I live in an area where complacency is the norm. This is the way it is. We’ve always lived here and don’t you dare think you’re better than anyone else. I’m watching businesses die because of this attitude, and these are ones that could update their equipment, update their ways, and stay in touch with the times, but they refuse. It reminds me of when typewriters were going out, and computers came in. So many talented older women didn’t learn how to use these new pieces of equipment. Modern ways came in and left them behind. I shouldn’t be sad, I guess. I should let it go, but I find it disheartening because this is what I see happening in my government as well. It’s time for a change. I don’t know what it will look like, but the old way isn’t working. We have to speak up.
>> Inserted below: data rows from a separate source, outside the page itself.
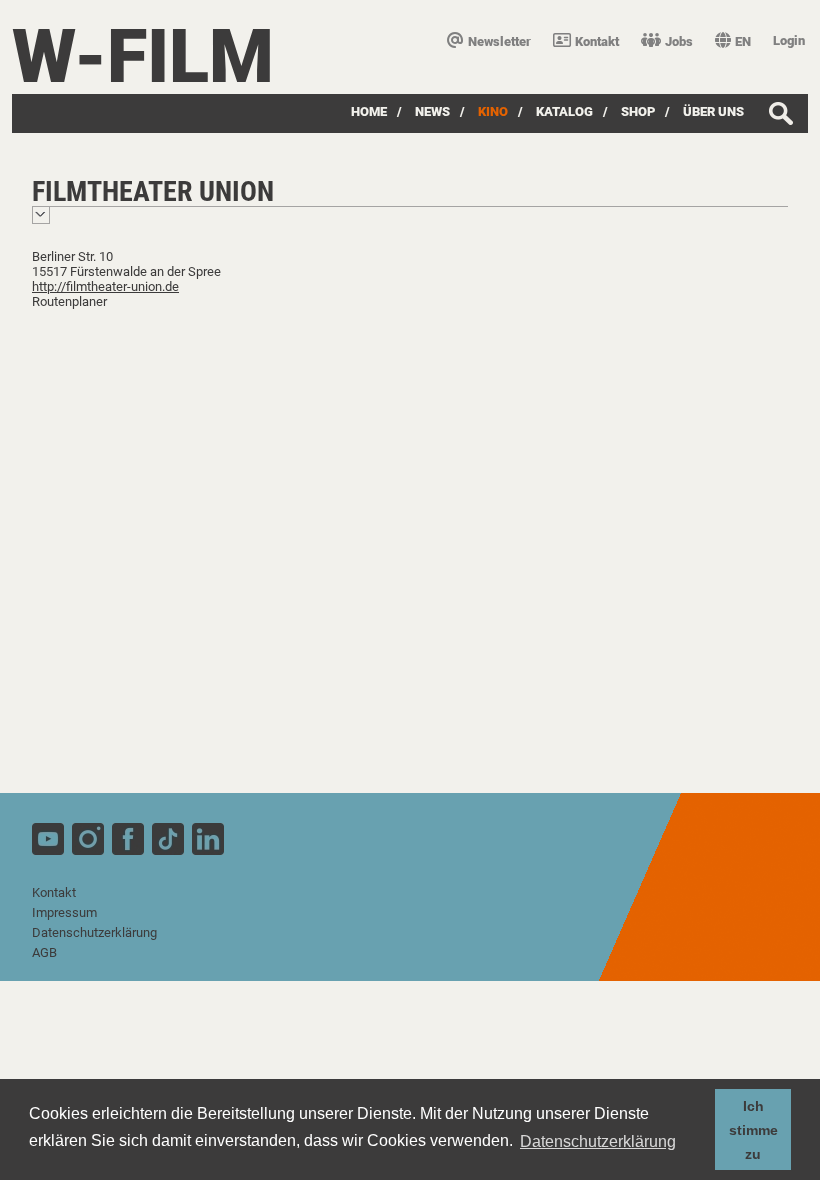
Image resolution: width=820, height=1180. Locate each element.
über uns (713, 111)
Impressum (64, 912)
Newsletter (499, 41)
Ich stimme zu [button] (753, 1130)
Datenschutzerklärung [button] (598, 1141)
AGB (44, 952)
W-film (143, 56)
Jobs (679, 41)
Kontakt (597, 41)
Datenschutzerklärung (94, 932)
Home (369, 111)
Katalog (564, 111)
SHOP (638, 111)
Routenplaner (69, 301)
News (432, 111)
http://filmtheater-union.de (105, 286)
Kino (493, 111)
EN (743, 41)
Say something. If you have opinions and you have ideas, say them. If you are in a position to do something in a local area, use it to your advantage. Make wise decisions. Move forward.
If you’re a person in need, don’t give up hope. This is a day for you. The sun is rising. Decide what you want, even if it seems impossible. Imagine if it were. If you were not sitting in the mud, how would you live?